__PROBLEM REQUIREMENTS__. Your task is to repeat the entries below exactly and to leave their images out.

----- DATASET RECORDS

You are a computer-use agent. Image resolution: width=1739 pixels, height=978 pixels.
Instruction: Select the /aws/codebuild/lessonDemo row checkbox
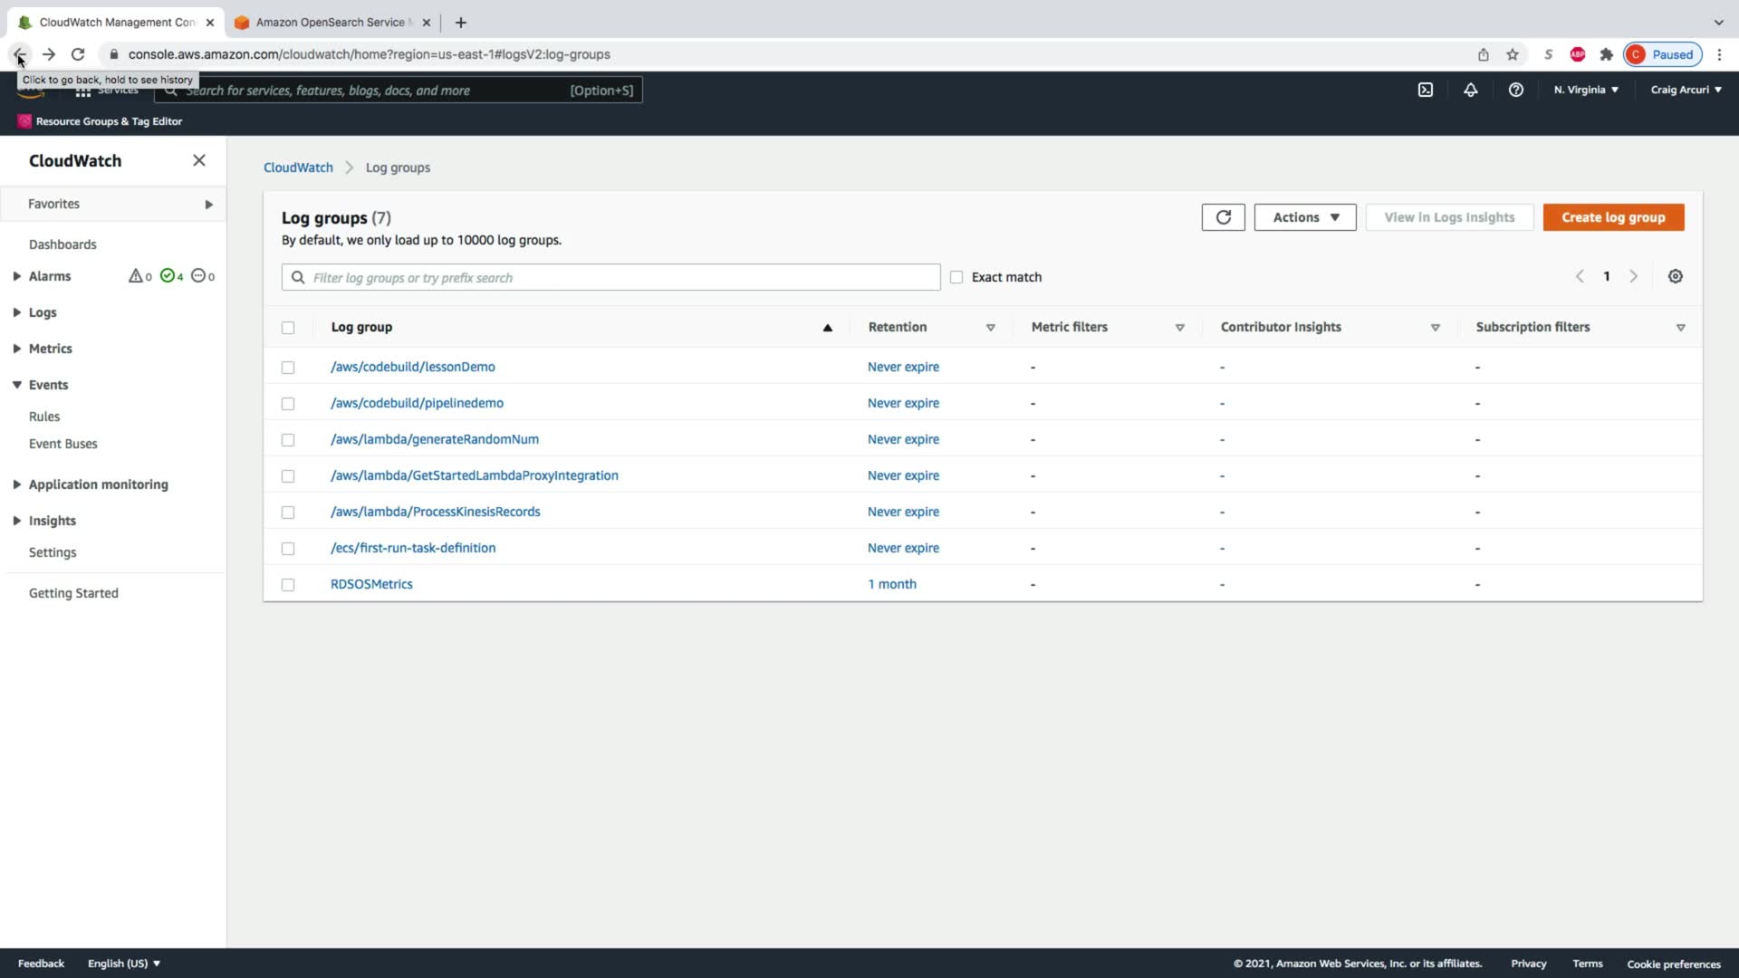(x=288, y=368)
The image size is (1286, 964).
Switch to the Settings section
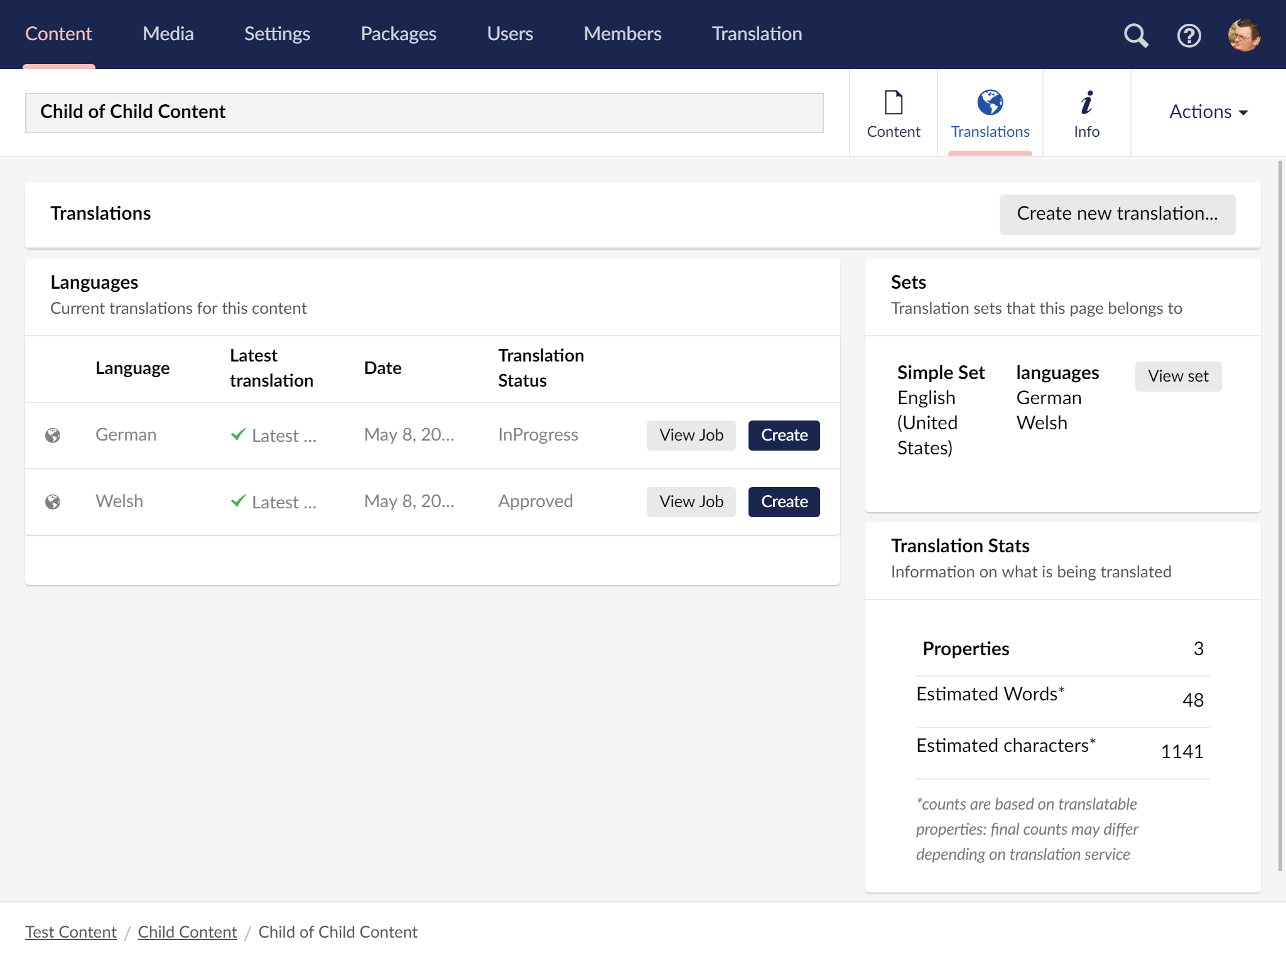click(277, 34)
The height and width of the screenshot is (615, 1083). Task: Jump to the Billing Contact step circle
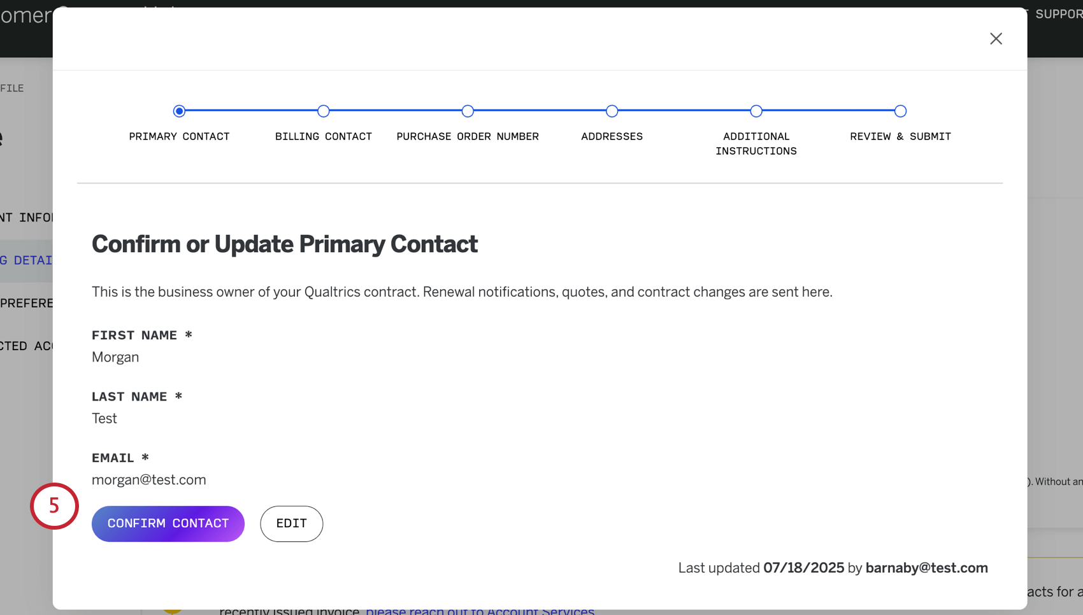click(x=323, y=111)
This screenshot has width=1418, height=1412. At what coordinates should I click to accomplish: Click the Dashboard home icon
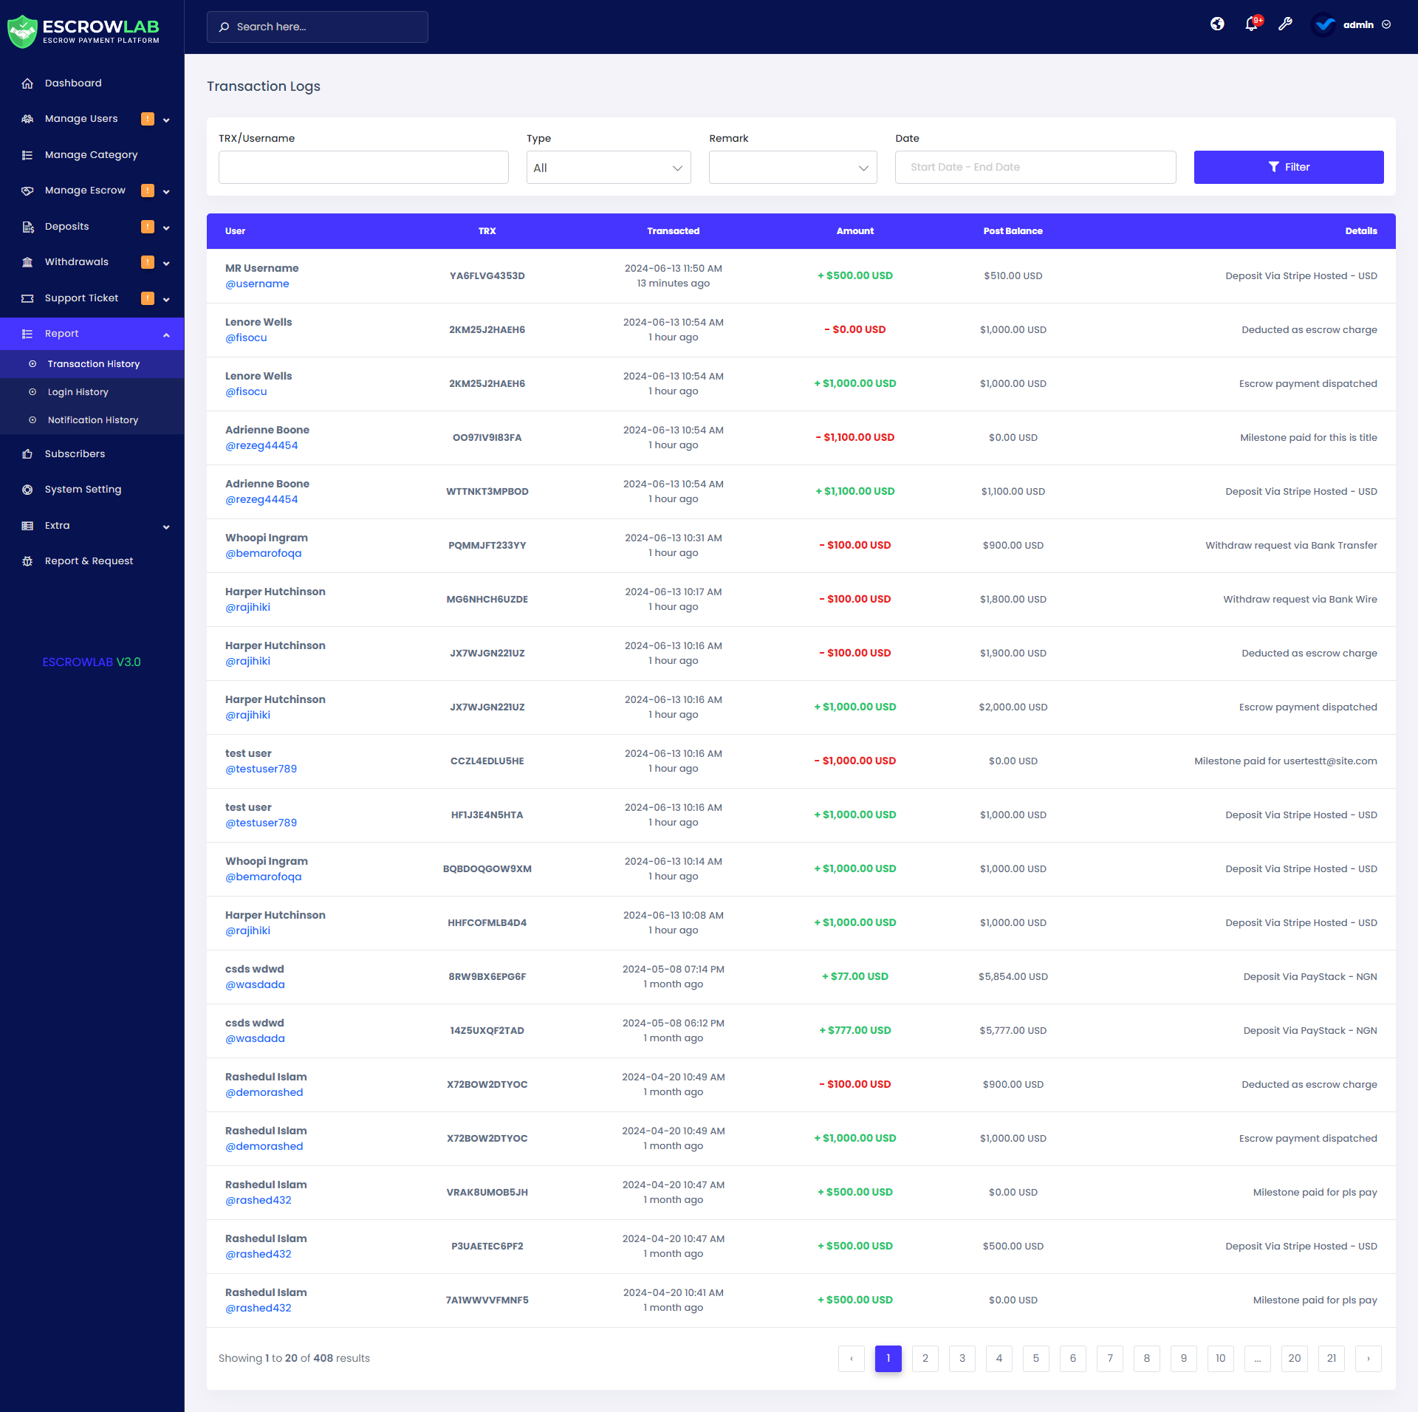(x=27, y=83)
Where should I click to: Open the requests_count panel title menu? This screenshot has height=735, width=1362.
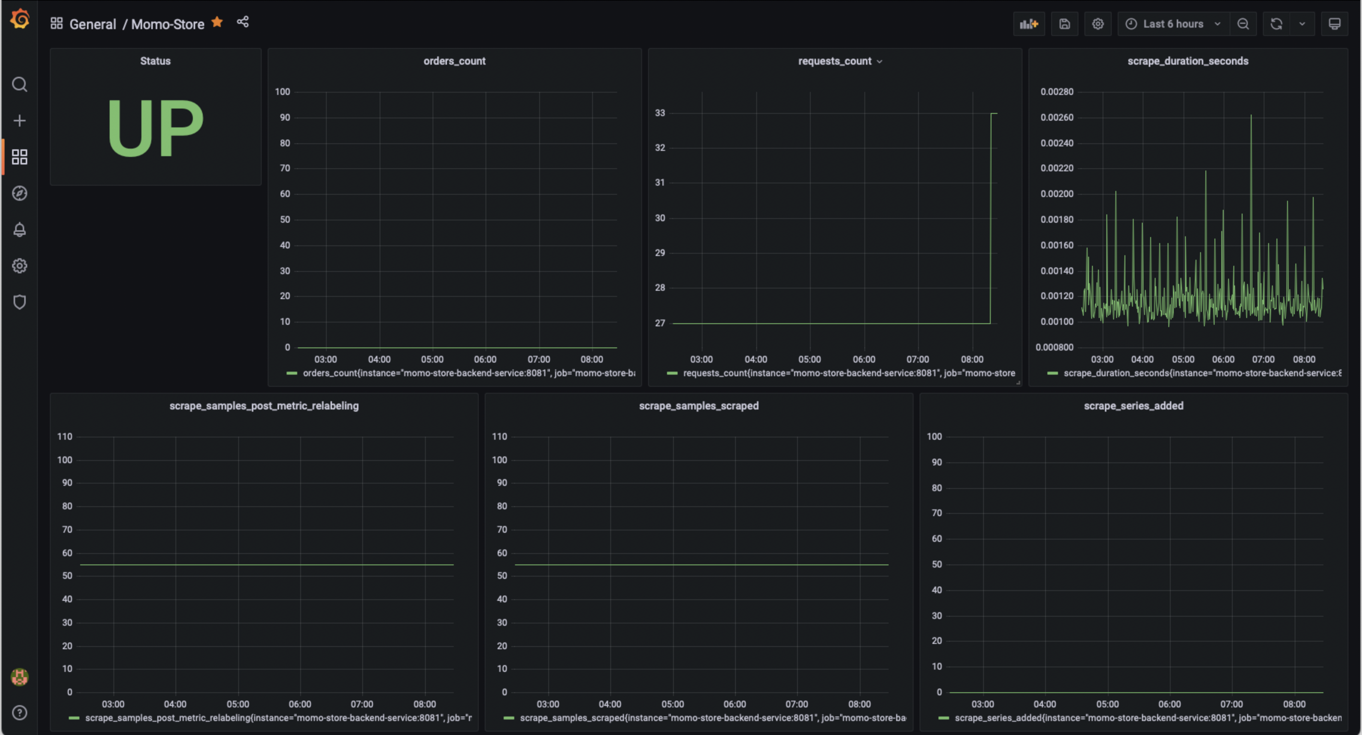click(840, 61)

----------

__SOLUTION FOR THIS EXERCISE__.
You are a computer-use agent. Image resolution: width=1739 pixels, height=978 pixels.
Instruction: Select the /aws/codebuild/lessonDemo row checkbox
(x=288, y=368)
The image size is (1286, 964).
Switch to the Settings section
click(277, 34)
The height and width of the screenshot is (615, 1083). Task: Jump to the Billing Contact step circle
click(x=323, y=111)
This screenshot has width=1418, height=1412. At what coordinates should I click to accomplish: Click the Dashboard home icon
(x=27, y=83)
Where should I click to: Open the requests_count panel title menu? This screenshot has height=735, width=1362.
click(840, 61)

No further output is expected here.